Americans Are Willing To Pay A Carbon Tax, But Trump Won’t Even Consider It

Alexander C. Kaufman

Amid the United States’ fraught debate over climate change, one policy solution stands out as uniquely popular. It has support from environmentalists, economists, Republicans and even Exxon Mobil Corp., the historic bankroller of the movement to seed doubt over global warming.

It’s the same approach taken to alcohol, tobacco, sugar and other things deemed too dangerous to leave unchecked but too widely used to ban ― namely, put a tax on carbon emissions.

Now, a new poll shows that a majority of registered voters support taxing fossil fuel to help reduce global warming. Even more strikingly, the average American is willing to pay nearly 15 percent more for energy each year to help support a carbon tax, according to a paper published Thursday in the journal Environmental Research Letters.

“Americans, they’re not in love with coal and natural gas, and they tend to think of them as very dirty and very polluting,” Anthony Leiserowitz, director of the Yale Program on Climate Change Communication and a co-author of the study, told HuffPost. “But they’re not naive. They don’t think ― and pardon the pun ― that it’s like flipping a light switch and we’re all on solar power.”

The survey participants ― a group of 1,226 American adults, ages 18 and older, surveyed last year between Nov. 18 and Dec. 1 ― were asked: “If a tax on fossil fuels (coal, oil, and natural gas) to help reduce global warming were to cost your household $X more each year in higher energy bills, would you support or oppose it?” Participants were then given a choice of different amounts of money.

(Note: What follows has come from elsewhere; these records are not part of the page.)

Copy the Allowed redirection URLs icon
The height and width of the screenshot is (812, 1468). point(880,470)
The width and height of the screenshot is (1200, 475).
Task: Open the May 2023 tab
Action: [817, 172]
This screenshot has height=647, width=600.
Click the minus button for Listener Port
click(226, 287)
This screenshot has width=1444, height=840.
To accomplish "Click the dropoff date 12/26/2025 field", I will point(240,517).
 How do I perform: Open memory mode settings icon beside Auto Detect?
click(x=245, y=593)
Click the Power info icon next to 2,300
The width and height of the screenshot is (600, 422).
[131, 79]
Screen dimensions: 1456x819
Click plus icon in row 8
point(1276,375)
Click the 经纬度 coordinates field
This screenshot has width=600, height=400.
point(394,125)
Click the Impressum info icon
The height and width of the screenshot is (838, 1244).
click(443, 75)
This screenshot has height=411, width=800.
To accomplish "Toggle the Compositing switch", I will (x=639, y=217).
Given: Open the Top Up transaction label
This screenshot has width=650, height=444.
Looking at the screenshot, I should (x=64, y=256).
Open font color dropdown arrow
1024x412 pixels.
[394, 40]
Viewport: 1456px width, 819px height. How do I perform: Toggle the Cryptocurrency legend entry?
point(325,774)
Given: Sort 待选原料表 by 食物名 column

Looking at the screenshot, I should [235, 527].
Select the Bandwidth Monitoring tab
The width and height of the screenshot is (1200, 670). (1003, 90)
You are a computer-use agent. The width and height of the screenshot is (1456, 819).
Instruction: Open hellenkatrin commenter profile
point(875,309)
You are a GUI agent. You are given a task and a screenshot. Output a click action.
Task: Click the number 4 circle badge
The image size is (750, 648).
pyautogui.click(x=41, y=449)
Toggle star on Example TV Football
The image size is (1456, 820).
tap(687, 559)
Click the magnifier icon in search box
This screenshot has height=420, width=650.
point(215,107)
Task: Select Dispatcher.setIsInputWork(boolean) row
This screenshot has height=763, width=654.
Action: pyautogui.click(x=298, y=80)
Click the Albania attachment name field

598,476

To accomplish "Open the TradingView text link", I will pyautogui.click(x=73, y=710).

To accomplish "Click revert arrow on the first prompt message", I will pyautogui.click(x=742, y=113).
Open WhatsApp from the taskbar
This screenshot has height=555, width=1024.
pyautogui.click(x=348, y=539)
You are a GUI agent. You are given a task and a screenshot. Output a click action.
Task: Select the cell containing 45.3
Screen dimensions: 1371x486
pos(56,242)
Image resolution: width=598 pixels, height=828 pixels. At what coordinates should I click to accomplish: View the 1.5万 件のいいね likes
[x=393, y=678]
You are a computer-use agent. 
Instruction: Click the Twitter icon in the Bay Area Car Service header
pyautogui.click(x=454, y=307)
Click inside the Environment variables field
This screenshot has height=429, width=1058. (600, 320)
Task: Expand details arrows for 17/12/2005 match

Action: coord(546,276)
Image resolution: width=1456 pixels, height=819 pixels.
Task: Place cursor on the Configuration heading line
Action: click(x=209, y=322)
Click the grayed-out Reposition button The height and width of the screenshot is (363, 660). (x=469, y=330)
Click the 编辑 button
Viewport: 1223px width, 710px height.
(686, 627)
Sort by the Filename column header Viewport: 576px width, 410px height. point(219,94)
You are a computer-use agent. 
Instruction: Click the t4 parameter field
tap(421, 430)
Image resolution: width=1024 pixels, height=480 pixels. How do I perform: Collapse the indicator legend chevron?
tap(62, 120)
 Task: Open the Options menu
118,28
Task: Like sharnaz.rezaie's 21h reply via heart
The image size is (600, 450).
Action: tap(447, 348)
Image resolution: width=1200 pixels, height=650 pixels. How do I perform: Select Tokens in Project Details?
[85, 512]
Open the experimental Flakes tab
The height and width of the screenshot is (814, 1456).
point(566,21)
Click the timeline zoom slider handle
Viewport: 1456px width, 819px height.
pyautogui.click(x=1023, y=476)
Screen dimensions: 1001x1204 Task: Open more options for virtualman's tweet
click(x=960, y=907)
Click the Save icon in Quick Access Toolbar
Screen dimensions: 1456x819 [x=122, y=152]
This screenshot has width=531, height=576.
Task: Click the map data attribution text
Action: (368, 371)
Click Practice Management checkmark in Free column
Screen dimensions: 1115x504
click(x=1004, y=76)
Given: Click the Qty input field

The average American said they would be willing to spend $177 per year, which comes out to about 14.4 percent more on energy when compared to current electricity rates in each state, the researchers found. That alone would raise about $22.3 billion, not including a carbon tax added to other goods and services in the economy. 

The White House has repeatedly said it would not pursue a carbon tax as part of the broad tax overhaul proposed earlier this year. President Donald Trump has expressed skepticism that climate change is a serious problem. He has also claimed, without evidence, that the overwhelming majority of scientists who say greenhouse gases from burning fossil fuels and industrialized farming are to blame for climate change are, in fact, perpetuating a “hoax.” Trump’s administration has aggressively rolled back policies to curb emissions.

A chart from Yale University's Anthony Leiserowitz shows that nearly 80 percent of Americans would support using money generated from a carbon tax to fund clean energy, 77 percent would want to improve infrastructure and 72 percent think the money should go to helping displaced coal miners. (Yale University)

On Tuesday, Environmental Protection Agency Administrator Scott Pruitt proposed repealing the Clean Power Plan, a sweeping set of rules to limit emissions from power plants and incentivize investment in renewable energy. He billed the announcement as an end to the “war on coal” ― that is, environmental policies Republicans have long blamed for hurting the coal industry, even though coal’s decline has been primarily driven by competition with natural gas.  

But roughly 66 percent of registered voters support a revenue-neutral carbon tax. That includes 81 percent of Democrats, 60 percent of independents and 49 percent of Republicans. Among those GOP voters, 67 percent who identified as moderate Republicans backed the hypothetical proposal, but only 39 percent of conservative Republicans agreed.

The survey asked responders to select how they want the money generated from a carbon tax to be spent. The most popular choice from the list of 10 options was investing in solar and wind energy, for which nearly 80 percent indicated support. That was closely followed by more than 77 percent support for spending on infrastructure such as roads and bridges. In third place was 71.9 percent support for assisting workers in the coal industry who may lose their jobs as a result of the tax.